The nine islands of the Azores are midway in the Atlantic between Europe and North America. Forming the westernmost point of Europe, these volcanic islands are a paradise for nature lovers and people looking for an active holiday. The scenery is spectacular and includes waterfalls, volcanic craters, iridescent blue crater lakes, thermal springs, geysers, wild hydrangeas and the highest peak in Portugal – Mount Pico. The Azores are a great holiday for the active. You can walk, cycle, rock climb, canyon and canoe. And with real opportunities for spotting whales and dolphins, wildlife enthusiasts will be happy too. There is one direct flight a week to the Azores although on other days you can fly via Lisbon.

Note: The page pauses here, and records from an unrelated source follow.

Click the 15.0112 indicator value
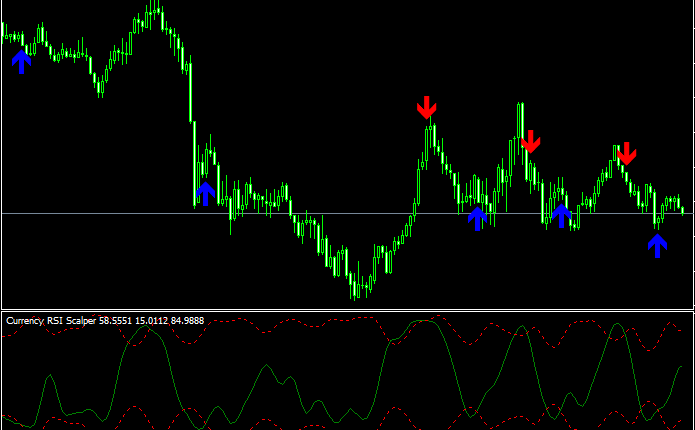 coord(164,321)
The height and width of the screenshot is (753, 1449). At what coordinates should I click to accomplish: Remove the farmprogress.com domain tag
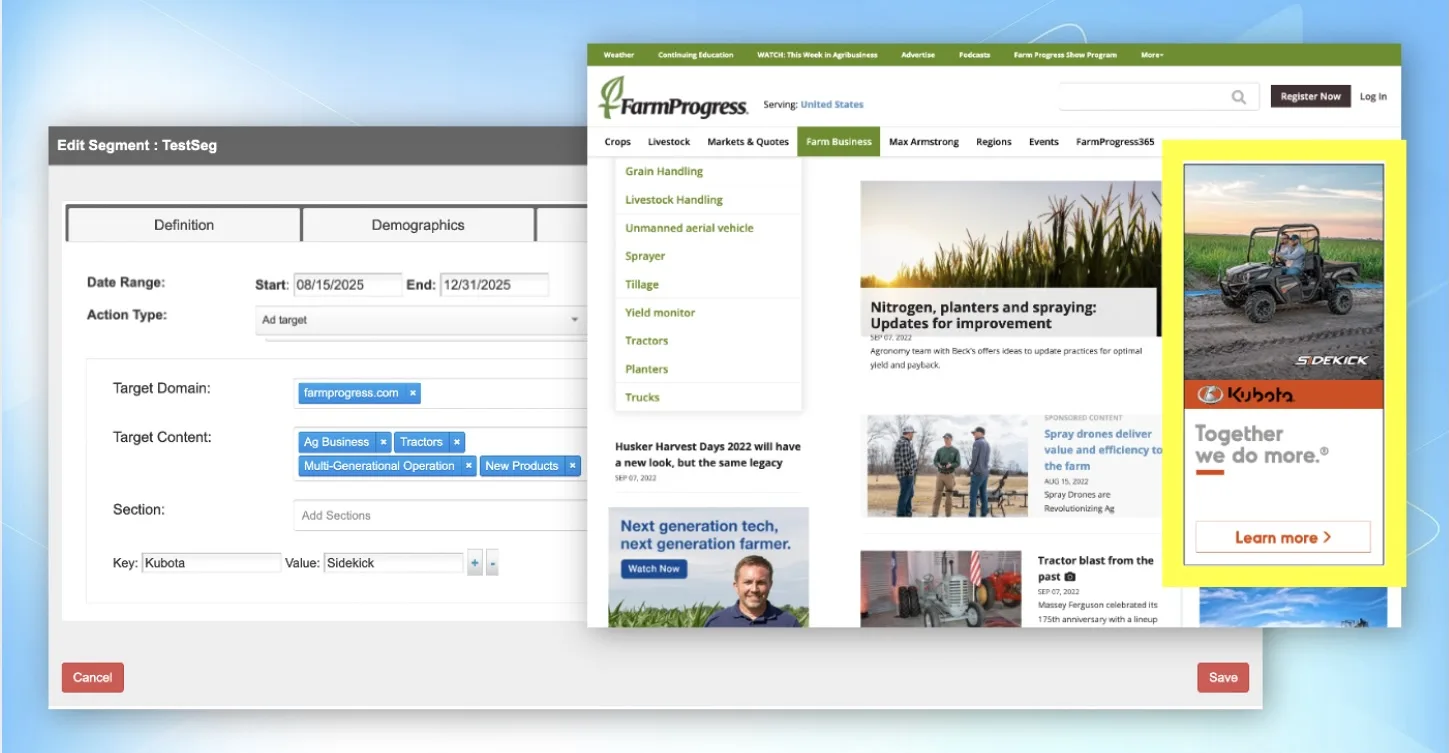pyautogui.click(x=413, y=393)
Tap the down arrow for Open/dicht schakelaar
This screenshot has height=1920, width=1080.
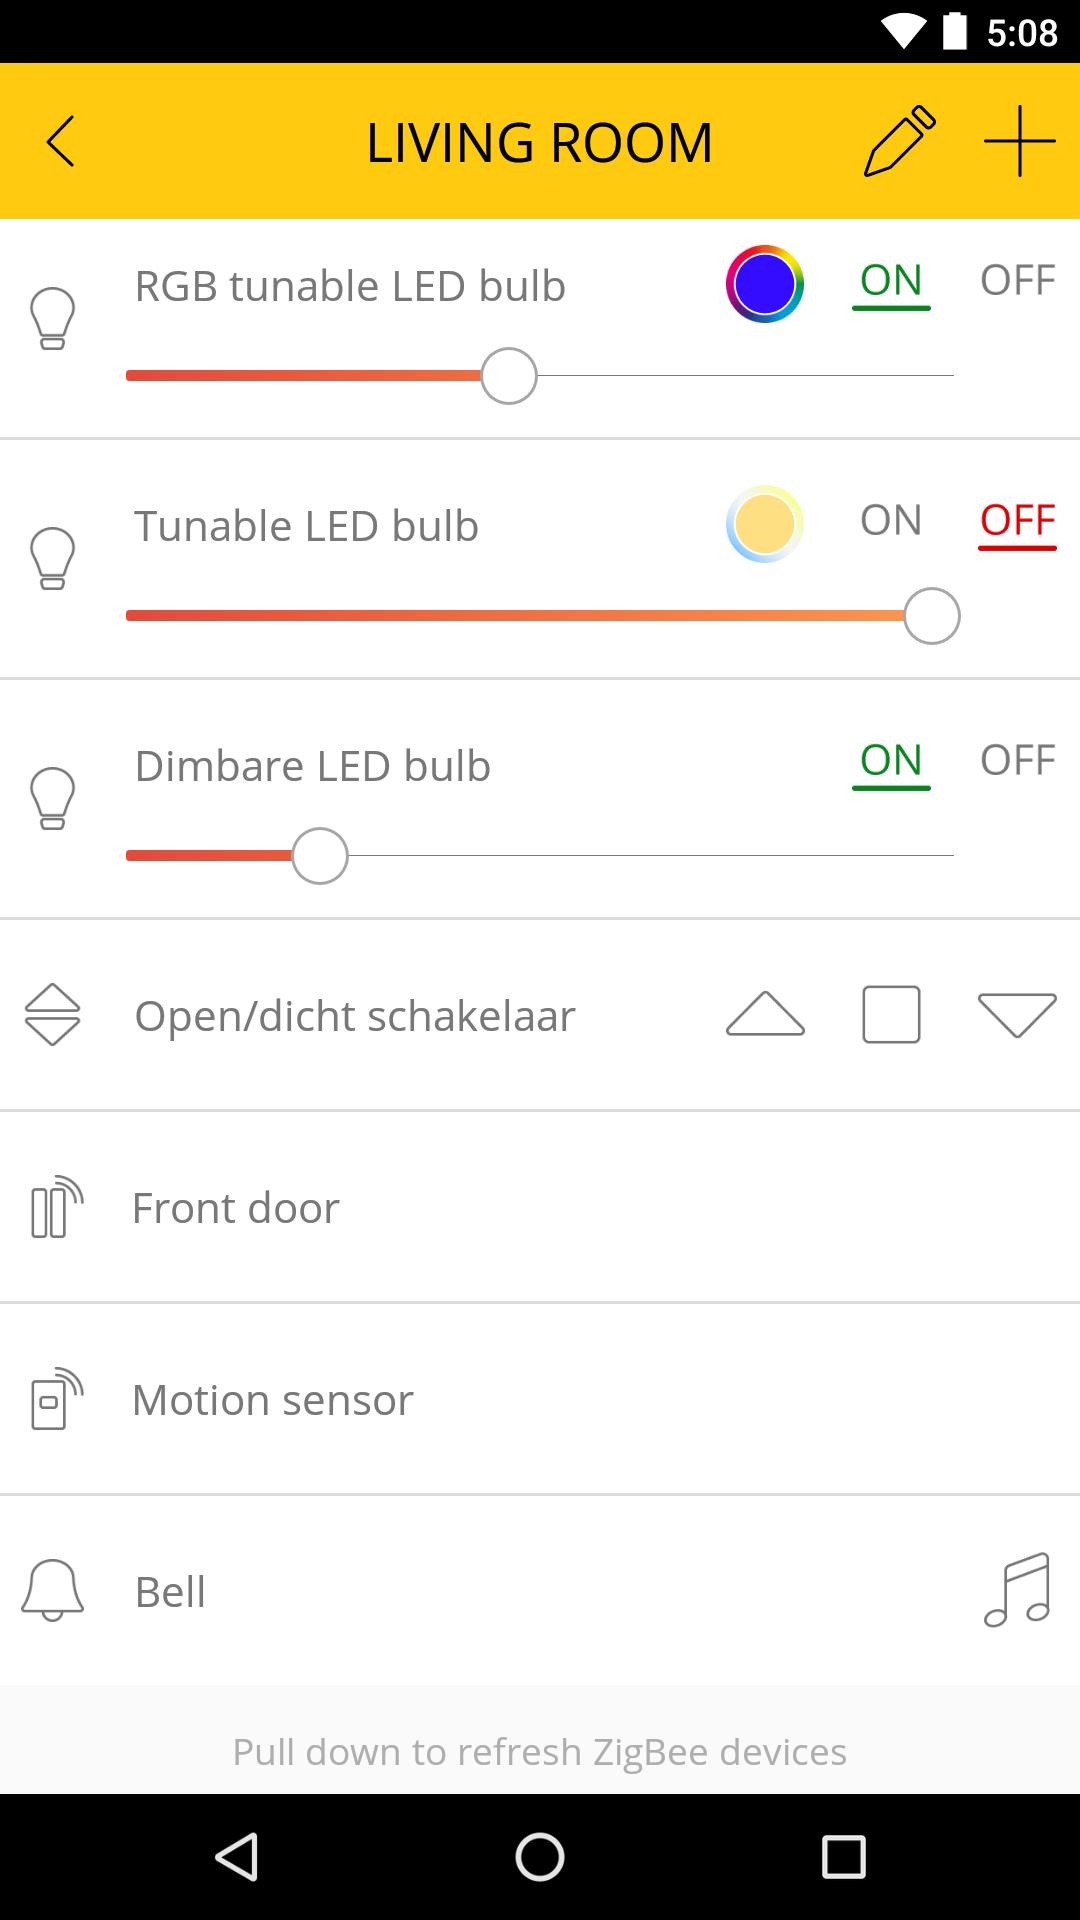1017,1015
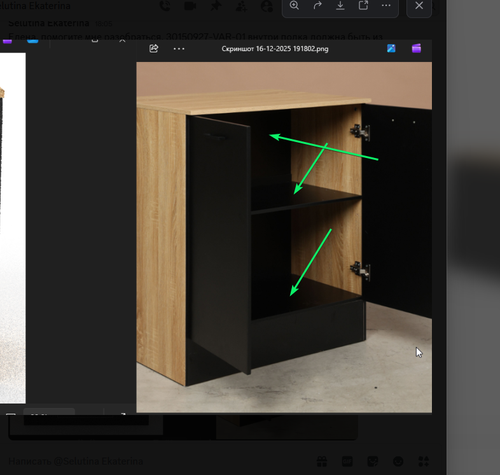Download the image with the save icon

pos(340,5)
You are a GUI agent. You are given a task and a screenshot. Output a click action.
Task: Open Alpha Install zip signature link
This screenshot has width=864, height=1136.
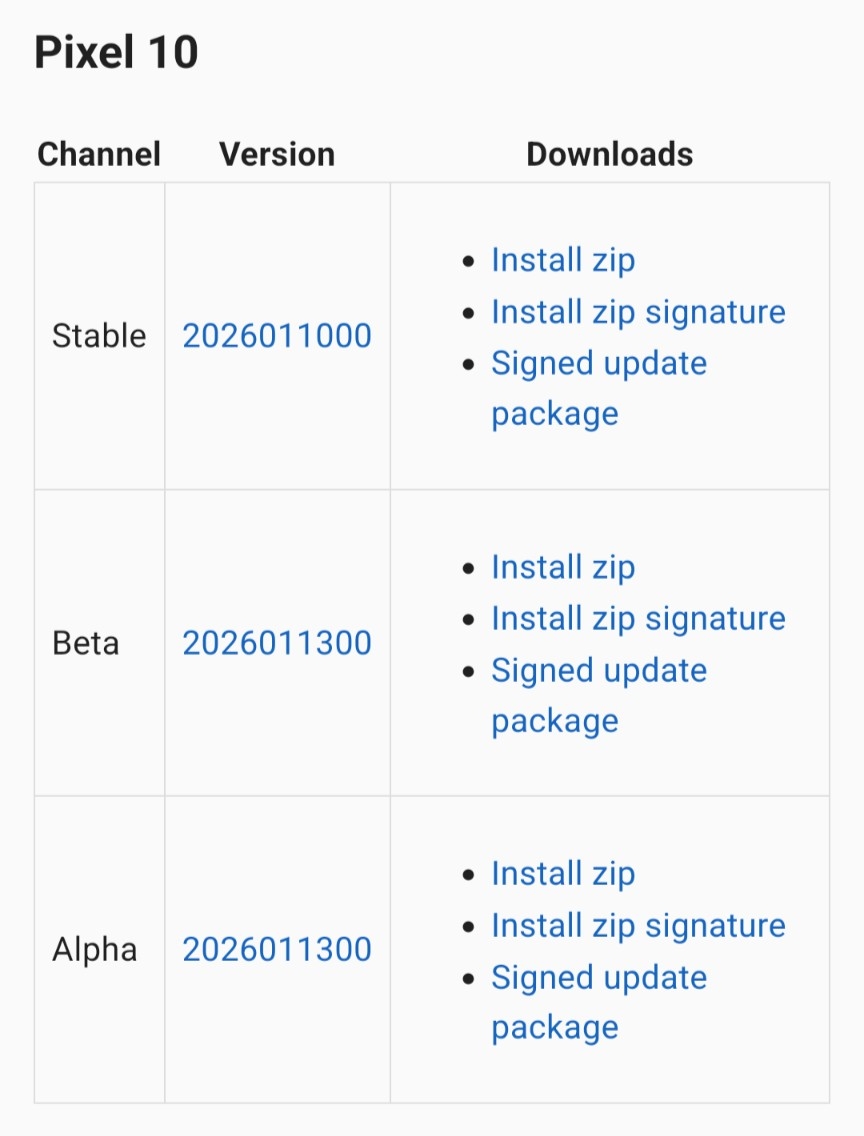tap(638, 926)
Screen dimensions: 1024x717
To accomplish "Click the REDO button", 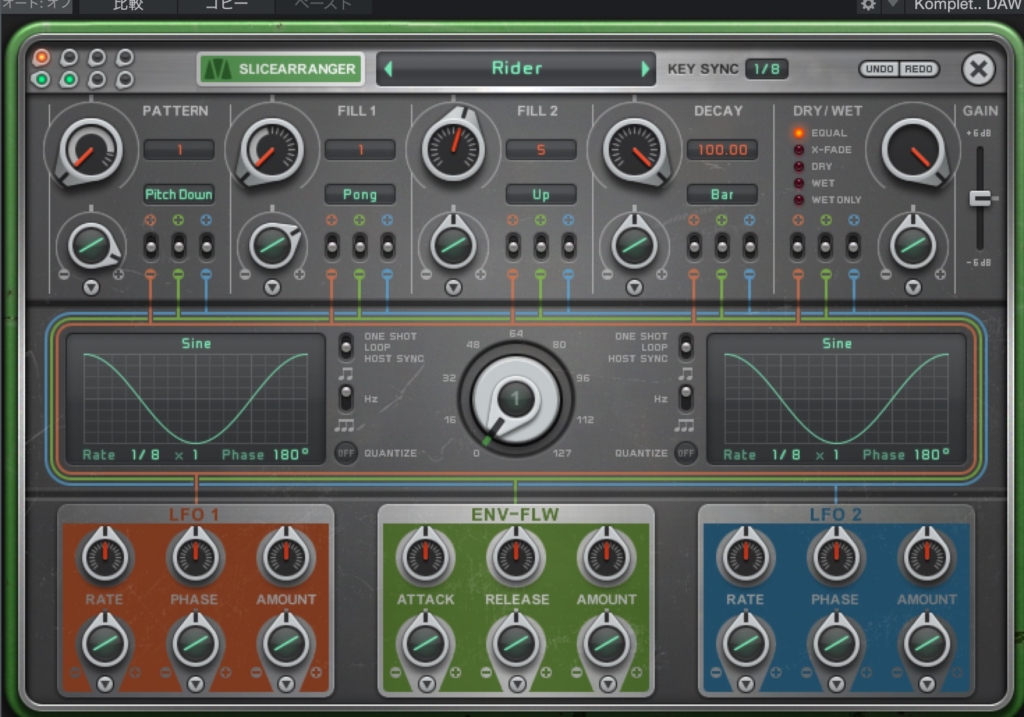I will [920, 69].
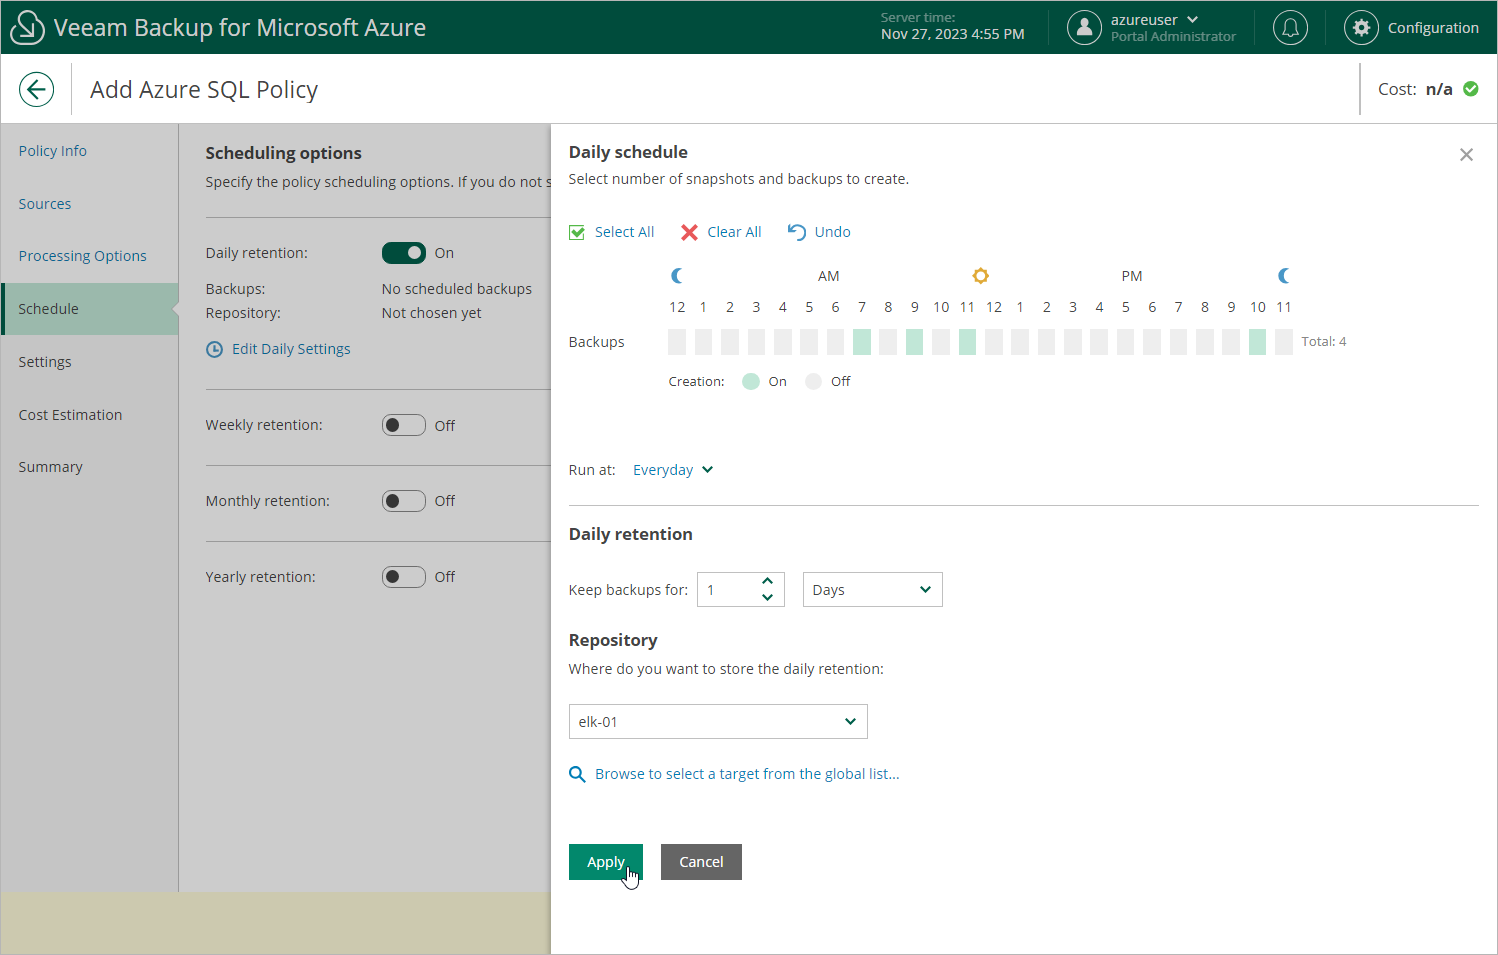This screenshot has width=1498, height=955.
Task: Click the back arrow icon
Action: 36,89
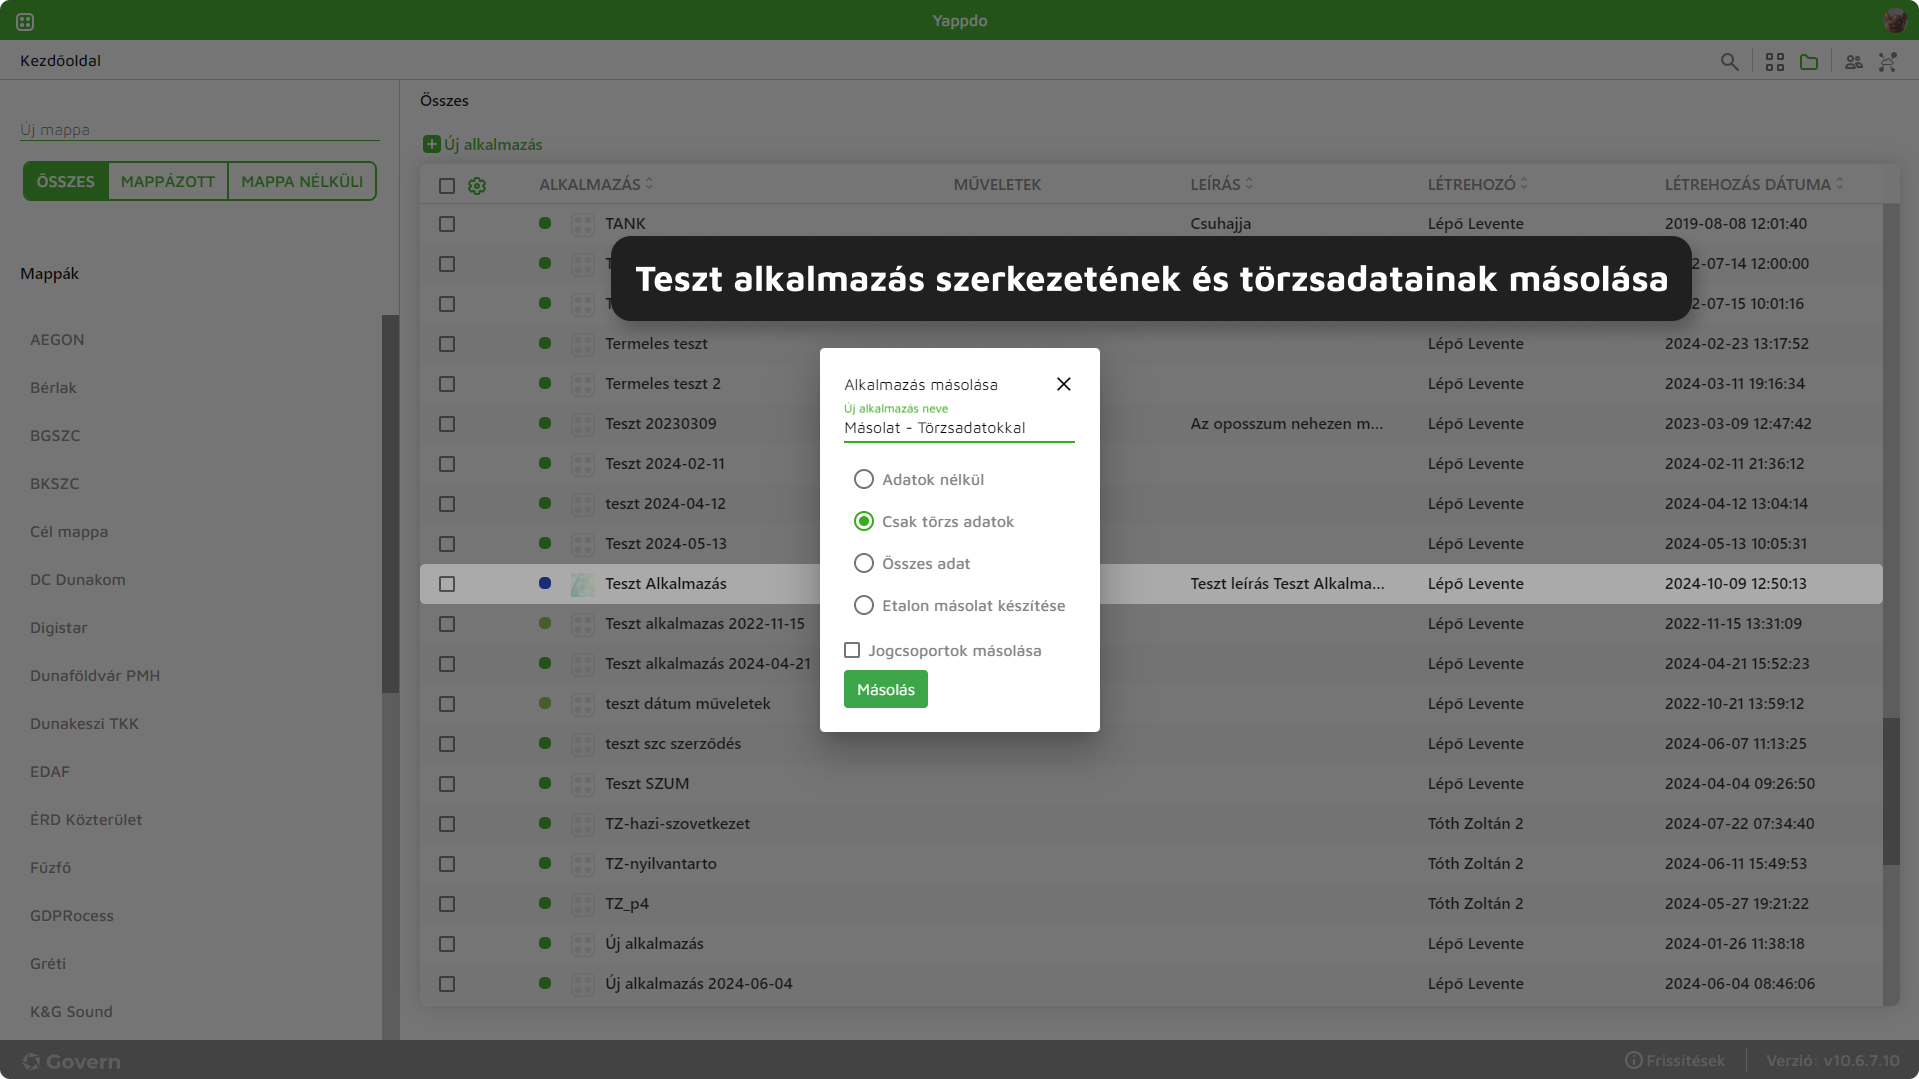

The Azores are best seen on a multi-island itinerary of at least seven days – see below for information on each island. Please do get in touch if you would like to visit these magical islands.
All of the islands have great walking trails and many of the walks can be self-guided. But the well known ascent of Pico should be done with a guide. There are some excellent walking guide books and a decent map is available.
Known as Ilha Verde (Green Island), Sao Miguel is the largest of the Azores with vibrant blue crater lakes and hedgerows packed with hydrangea from April to early summer. There are hot springs and geysers and the Spa town of Furnas has a thermal mineral lake and botanical gardens. There is also a pineapple plantation on Sao Miguel. It is a great island for an action packed holiday – you can walk, cycle, canoe, canyon and rock climb. For a taste of local cuisine, try the traditional meal of meat and veg cooked underground in the vapours from the mineral springs. There is some lovely walking including to and around Sete Cidades – two lakes, one blue, one green, said to have been created from the tears of two lovers forced to part.
Graciosa is a laid back island with picturesque scenery of idyllic pastures, whitewashed houses, and red tipped windmills. Walking is not the main attraction but you can walk around the caldera at the Furna do Enxofre and there are other walks in the rolling countryside.
Some call Faial the blue island because of the abundant hydrangeas that bloom spectacularly blue in July and August. The marina of Horta is a big attraction, a place where transatlantic yachts stop to restock supplies and fuel and where you can take some great whale watching trips. Visit Capelhinos, the site of a major volcanic eruption in 1957 which added another 2km to the island.
There are seven crater lakes on Flores and incredible wild hydrangeas. Part of the sheer coastline of Flores has roughly twenty waterfalls cascading down the lush greenery. They are the westernmost islands of the Azores. The most western point in Europe!
Sao Jorge is one of the best islands for walkers in the archipelago. The landscape is doored with over forty fajas, small plains created by solidified lava. The island is famous for its cheese, a semi hard cheese similar to cheddar.
Pico is dominated by the dormant volcanic cone of Pico, the highest point in Portugal. Walks on the island are plentiful but an ascent of Pico with a guide is a must. Elsewhere on the island you will find vineyards growing the Pico Verdelho grapes.
The island's historic capital Angra do Heroismo is a UNESCO world heritage site and its cobbled streets appear untouched by time. Once the centre of Atlantic trading, a visit here will make you think of pirates and treasure ships. Elsewhere in the centre of the island there is some great walking and cycling, this is another fabulous way to see the island. You can also take whale watching tours from here.
Claiming to be the the sunniest island in the archipelago because it is the furthest south, the small island of Santa Maria boasts some beautiful white sand beaches. There is great diving around the islets off the coast , some nice walking and lovely sea swimming pools, some built into lava formations.